For these reasons, the Archbishop of Montreal, Most Reverend Christian Lépine, has requested that this crucifix be made accessible to everyone.
On the occasion of the Year of Mercy, a four-step journey is proposed to visitors and pilgrims who come to cross the threshold of the Cathedral's "Door of Mercy." The White Cross is the second step: "To meditate on "the Source of Mercy," the Passion and Death of Christ, which brought us Salvation."
"We have in our church a beautiful representation of Christ on a cross and no one knows about it.
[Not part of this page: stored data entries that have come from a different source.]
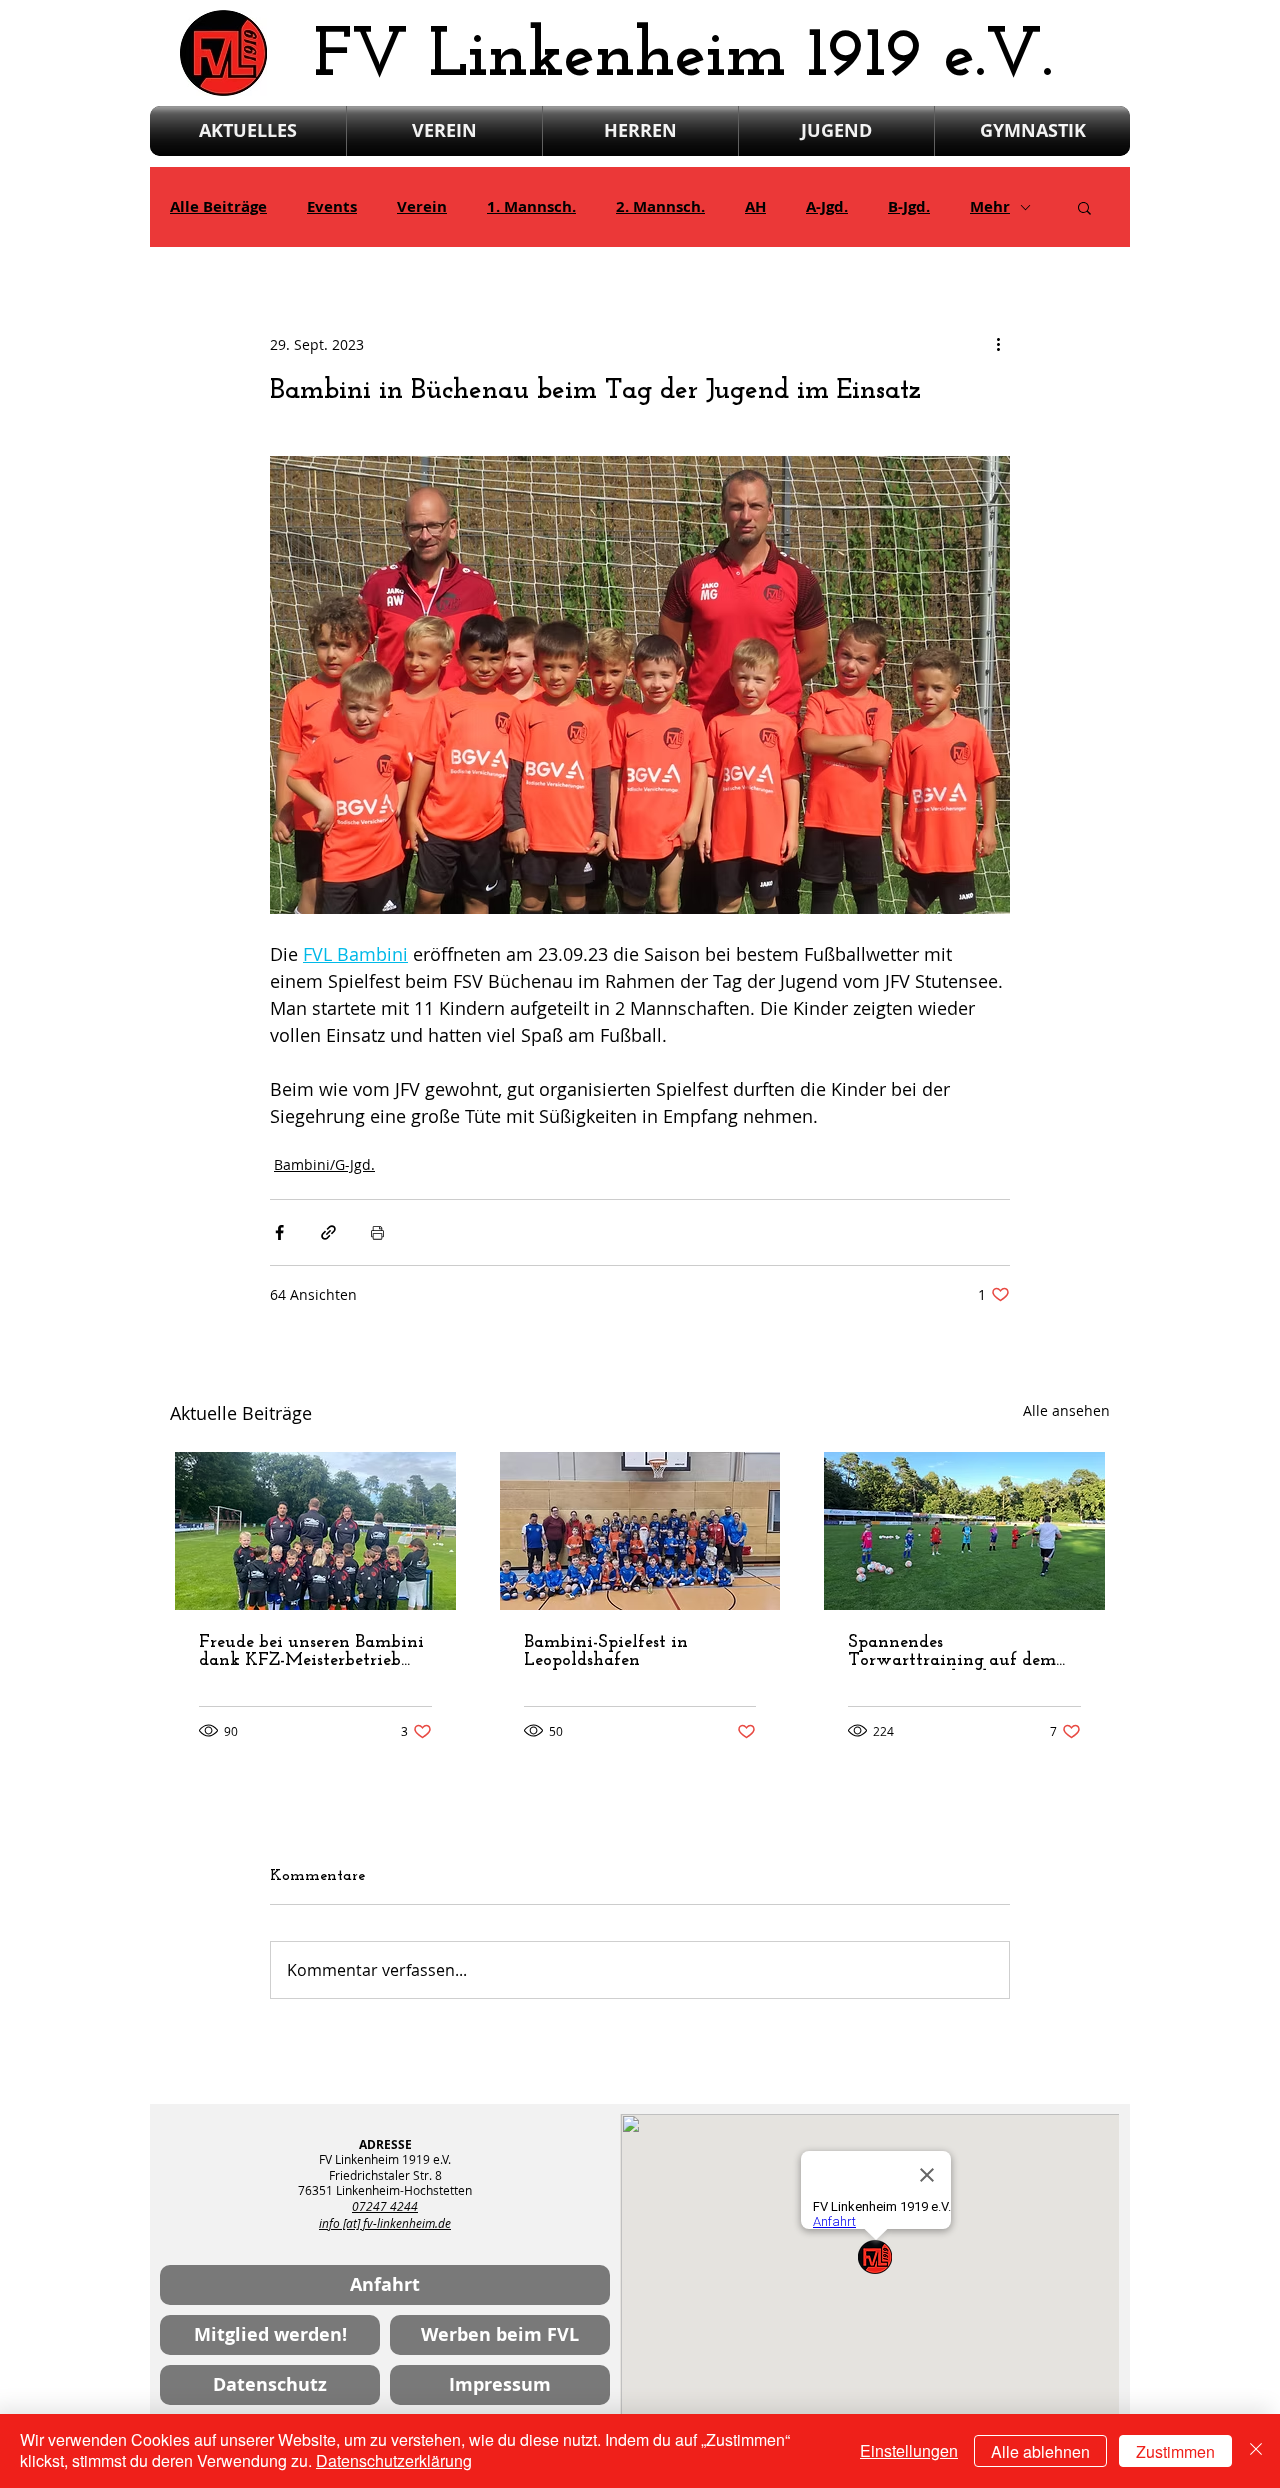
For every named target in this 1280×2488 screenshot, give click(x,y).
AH (755, 207)
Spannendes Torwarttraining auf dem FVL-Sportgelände (952, 1652)
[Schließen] (1256, 2451)
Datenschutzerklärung (394, 2460)
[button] (1084, 207)
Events (332, 207)
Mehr (990, 207)
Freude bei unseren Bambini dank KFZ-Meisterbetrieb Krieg (311, 1652)
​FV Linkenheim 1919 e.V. (683, 57)
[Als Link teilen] (328, 1232)
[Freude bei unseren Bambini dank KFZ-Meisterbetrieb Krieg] (315, 1531)
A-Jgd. (827, 207)
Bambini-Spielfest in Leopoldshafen (606, 1652)
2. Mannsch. (660, 207)
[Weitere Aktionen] (998, 344)
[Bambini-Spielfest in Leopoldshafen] (640, 1531)
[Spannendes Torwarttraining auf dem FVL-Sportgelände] (964, 1531)
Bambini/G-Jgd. (324, 1164)
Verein (422, 207)
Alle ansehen (1066, 1410)
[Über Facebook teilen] (279, 1232)
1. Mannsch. (531, 207)
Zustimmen (1175, 2451)
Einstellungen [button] (909, 2450)
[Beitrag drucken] (377, 1232)
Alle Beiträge (218, 207)
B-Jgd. (909, 207)
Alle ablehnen (1040, 2451)
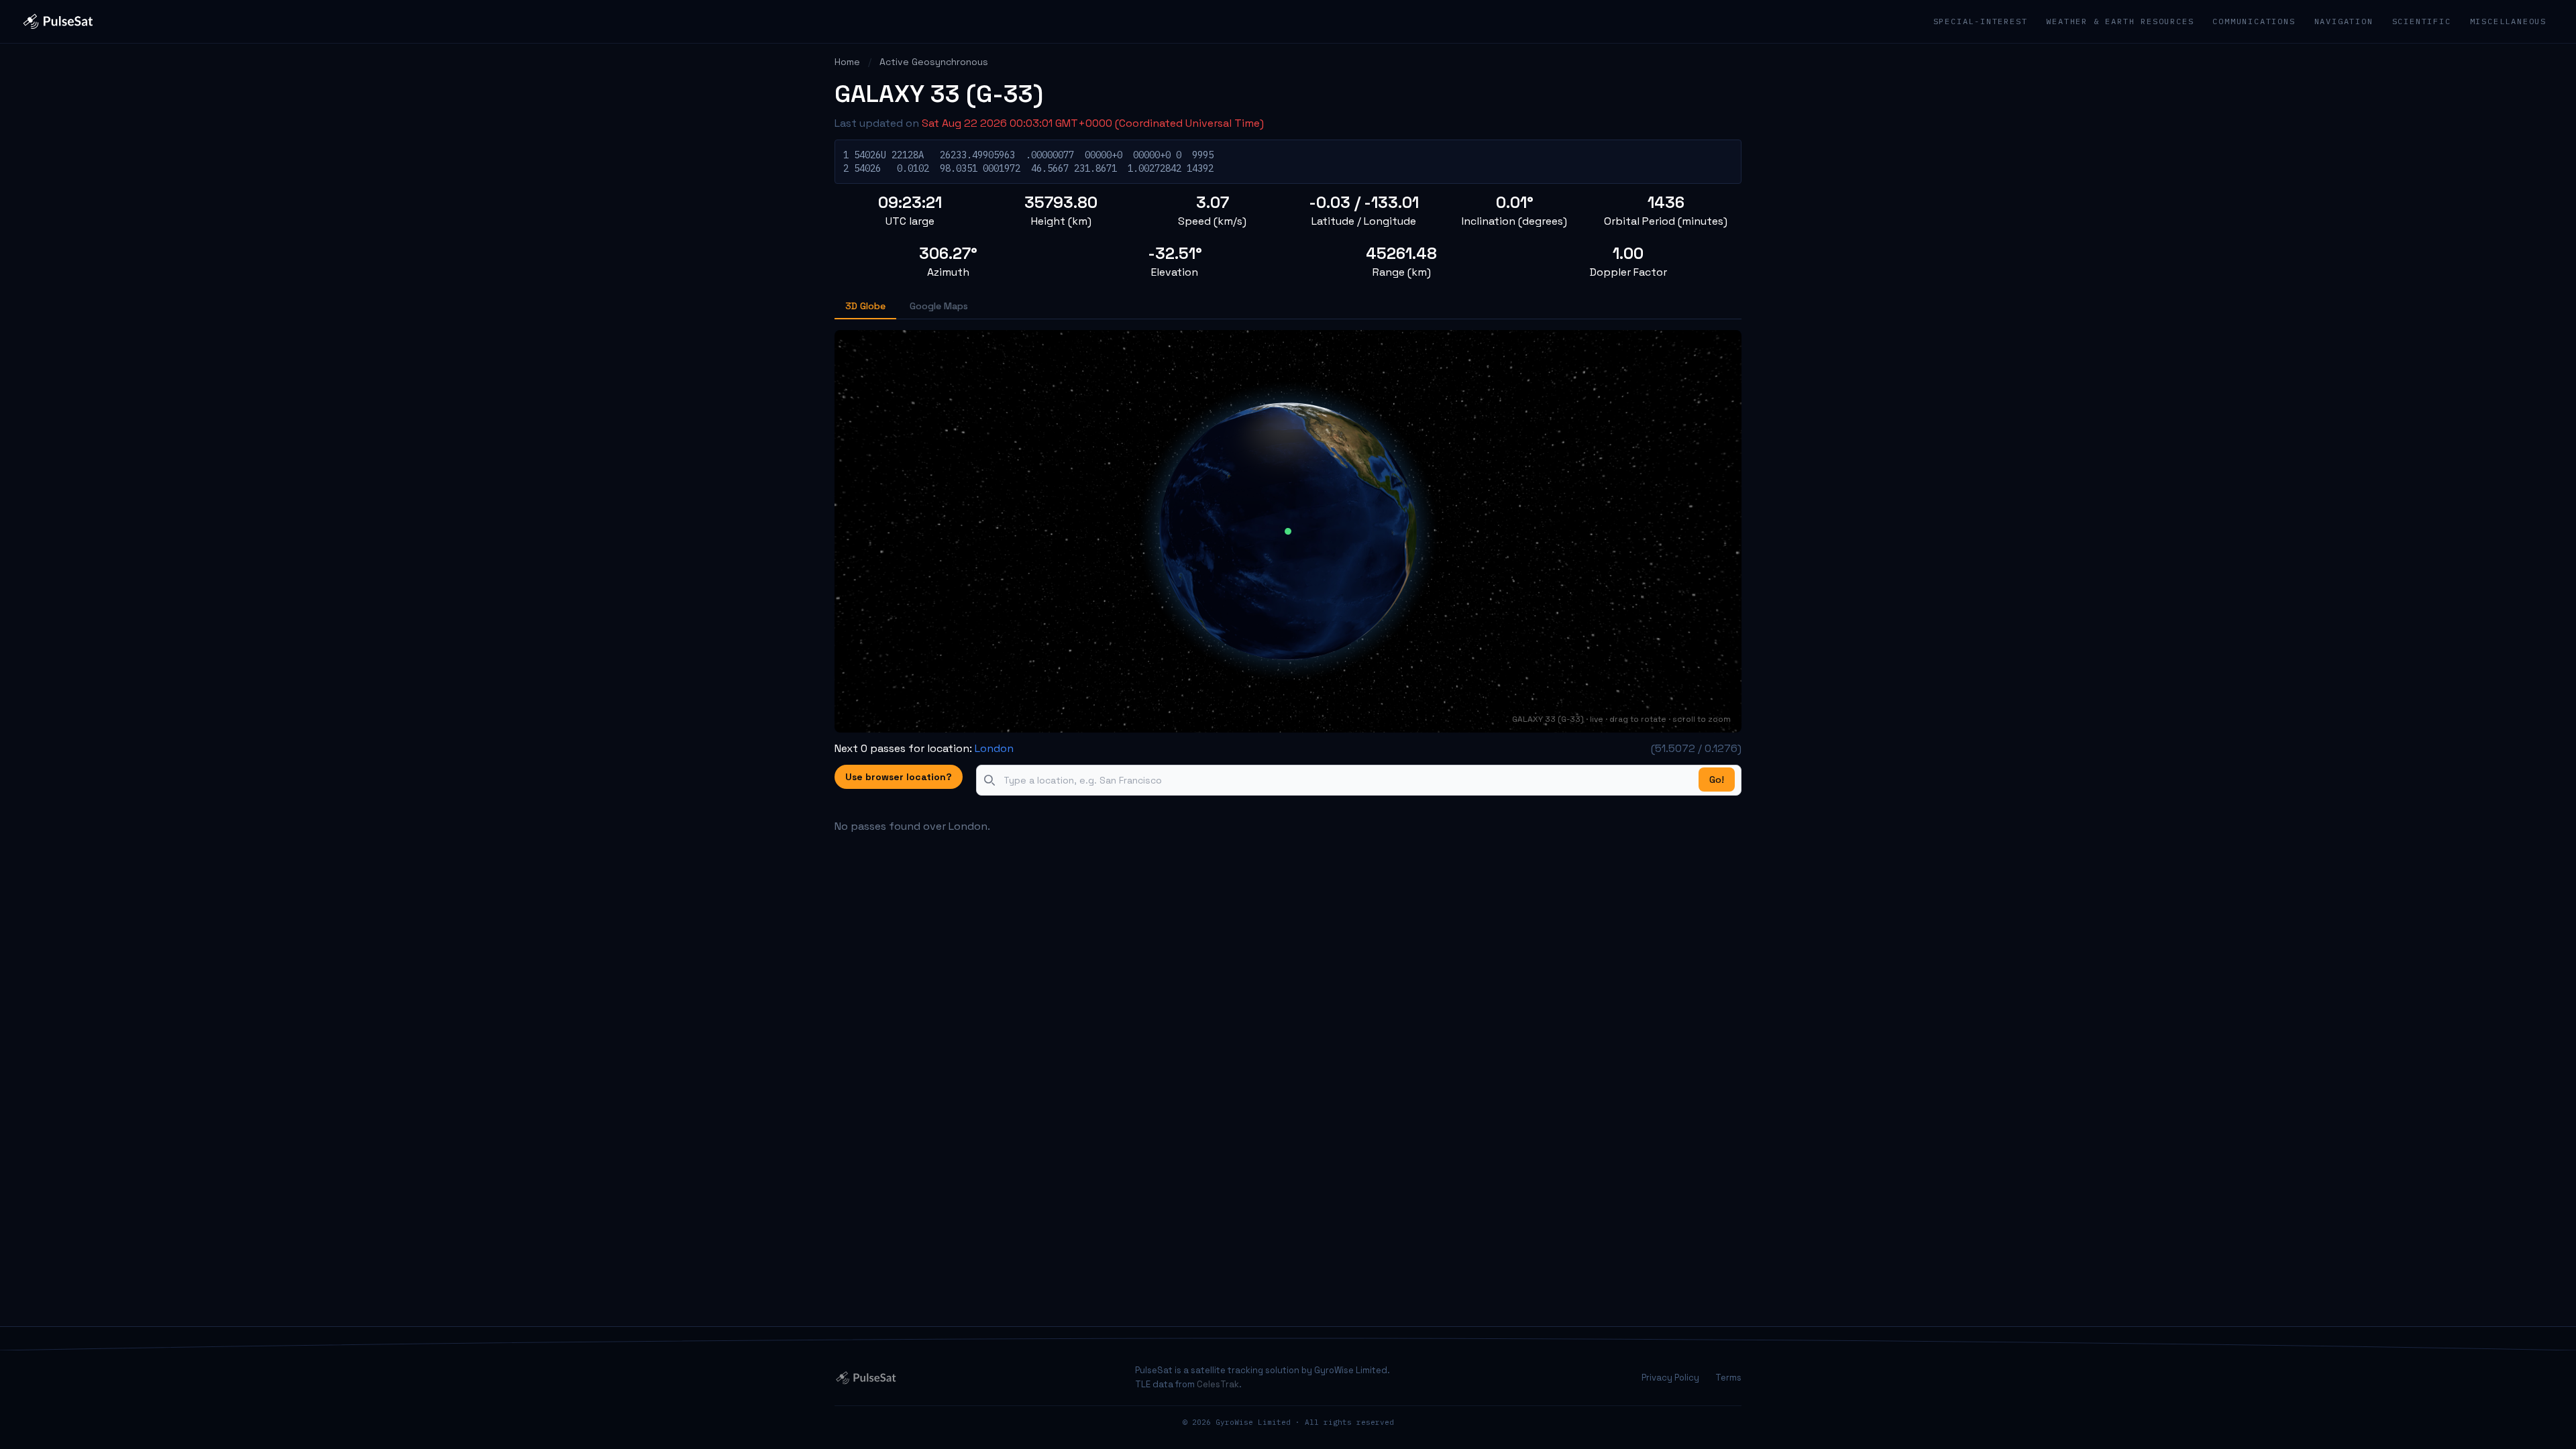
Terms (1728, 1377)
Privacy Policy (1670, 1377)
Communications (2253, 21)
What can we do to make it accessible?" Most Reverend Lépine asked Caroline Tanguay, assistant to the vicar general for the heritage and religious art on the diocesan territory of Montreal. "We had just had it restored in its entirety (by Gina Garcia, conservator), and we were pondering the idea of changing its location, for where it was, and always had been- behind glass doors, in the small chapel dedicated to the Sacrament of Baptism-rendered it inaccessible at all times. Most Rev. Lépine decided that the crucifix should remain there, but that the doors should be opened."
According to Caroline Tanguay, the White Cross is one of the most important pieces of religious sculpture in Quebec: "Christ is beautifully represented, and in a very moving way... It is the very face of mercy. The most beautiful part of the sculpture is his face."
This sculpture, by Louis-Philippe Hébert, ordered by Bishop Ignace Bourget, and completed in 1907, is all the more unsettling because of its human size (309cmX195.5cmX46cm). Gina Garcia, after spending 10-hour days on its restoration, removing dust and cleaning it with a cotton swab, said that it was very well sculpted: the ribs, muscles, wounds... It is entirely proportional.
Louis-Philippe Hébert-a contemporary of Olindo Gratton, who had sculpted the 13 patron saints on the Cathedral's facade (representing the 12 apostles on the facade of St. Peter's Basilica in Rome)-is better known for his sculptures outside the Cathedral, like the one of Bishop Bourget, for example.
The Cathedral's "Door of Mercy" is made of wood, but painted in bronze to resemble the one at St. Peter's in Rome.